The Novels of the Jaran
what?” Tess asked.
    “Ilya said not to tell her—”
    “Yuri,” said Sonia. She let out a sigh and dumped the cut meat into a gleaming copper pot. “You might as well say. I never thought it was right not to tell Tess, and you’ve said too much as it is.” She exchanged a glance with Tess and set a woven bag filled with wet tubers down next to the rug, taking the board from Tess. Then she and her daughter turned their backs on Tess and Yuri and with a fresh knife cut up the vegetables, although the little girl peeked back frequently.
    “What is it you weren’t supposed to tell me?”
    Yuri hesitated, glancing to the right, to the left, at Sonia, and finally back at Tess. “About the khepelli.”
    “The khepelli?” Tess felt like all the heat had flooded out of her body into the ground and the air. The late afternoon breeze was chill and damp, presaging rain.
    “They say you were on the same ship with them,” Yuri continued, apparently oblivious to her expression. “When Ilya told them you were following us, they were very surprised. They said you must have followed them from the coast. They said that you were a—a spy—is that the right word?”
    “You knew I was following your trail? And the Chapalii—khepelli—” The word, in his tongue, sounded strange and dangerous to her ears. “—they knew, too?”
    Yuri’s cheeks flushed pink.
    Pretending not to listen, Sonia nevertheless said in a low voice, “I call it dishonorable to leave a woman walking so long. How she made it alone from the coast I can’t imagine. She might have died. It’s a disgrace. And I told Ilya so myself.”
    Yuri grinned, glancing up from under long lashes at Tess. “She did, by the gods. You should have heard it.”
    Tess was too coldly furious to respond to the grin. “And just what do these khepelli say they’re doing here, that I should want to spy on them? And risk my life like that while I’m at it?” Abruptly, before Yuri could answer, she stood up and wiped her hands on her trousers. “No, don’t bother to answer. Just take me to them.”
    “I can’t. Ilya would…” He trailed off, unable to express what Ilya would do.
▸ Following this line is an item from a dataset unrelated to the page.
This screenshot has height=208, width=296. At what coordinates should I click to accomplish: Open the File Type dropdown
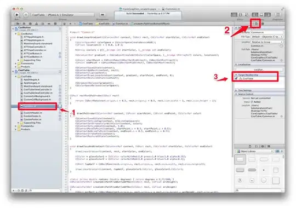pyautogui.click(x=267, y=37)
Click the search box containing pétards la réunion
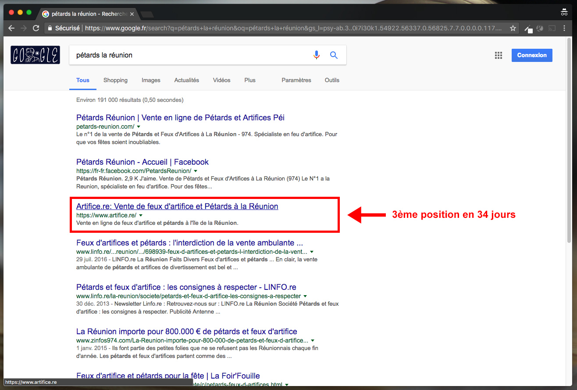 pyautogui.click(x=189, y=55)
    “He wouldn’t—it isn’t—” Tess realized suddenly that she knew nothing at all about this culture, except that they practiced summary execution. “He wouldn’t kill you?”
    Yuri sighed. “Killing would probably be a mercy, compared to what he would say to me,” he replied, evidently having already forgotten the horrible act committed in front of his eyes that very morning. “Ah, Tess, you’ve never been on the sharp end of his tongue.”
    “Well, then, Sonia, will you take me?”
    Without hesitation, Sonia met her gaze. “I can’t, Tess. This is men’s business, not mine. But Yuri, on the other hand, ought to take you. Isn’t that so, Yuri?”
    Yuri sheathed his knife, adjusted the position of his saber on his belt, and ran a hand down the black and gold embroidered pattern that decorated the sleeves of his red shirt.
    “Yuri.”
    “Yes, Sonia. Come on, Tess.” He led Tess off in silence, but as soon as they were away from the camp, out walking up a rise, the grass dragging at their knees and thighs, he was voluble enough. “It isn’t fair, having four sisters, and all of them older than you. Well, three, since Anna died with the baby. But it’s always, Yuri do this and Yuri do that, and what am I to say? They don’t have to face Bakhtiian. He would never dare raise his voice to them, and if he ever did—although I can’t imagine him ever trying to—then Mother would find out, and then Ilya would hear about it.” He looked suddenly pleased with the image brought to him by this hypothetical turn of events. “I’d like to hear that. But then,” and he looked at Tess with an impish smile, “Ilya never makes mistakes, so it will never happen.”
    “Yuri, I promise you, if Bakhtiian tries to blame you for bringing me with you, I’ll deal with him.”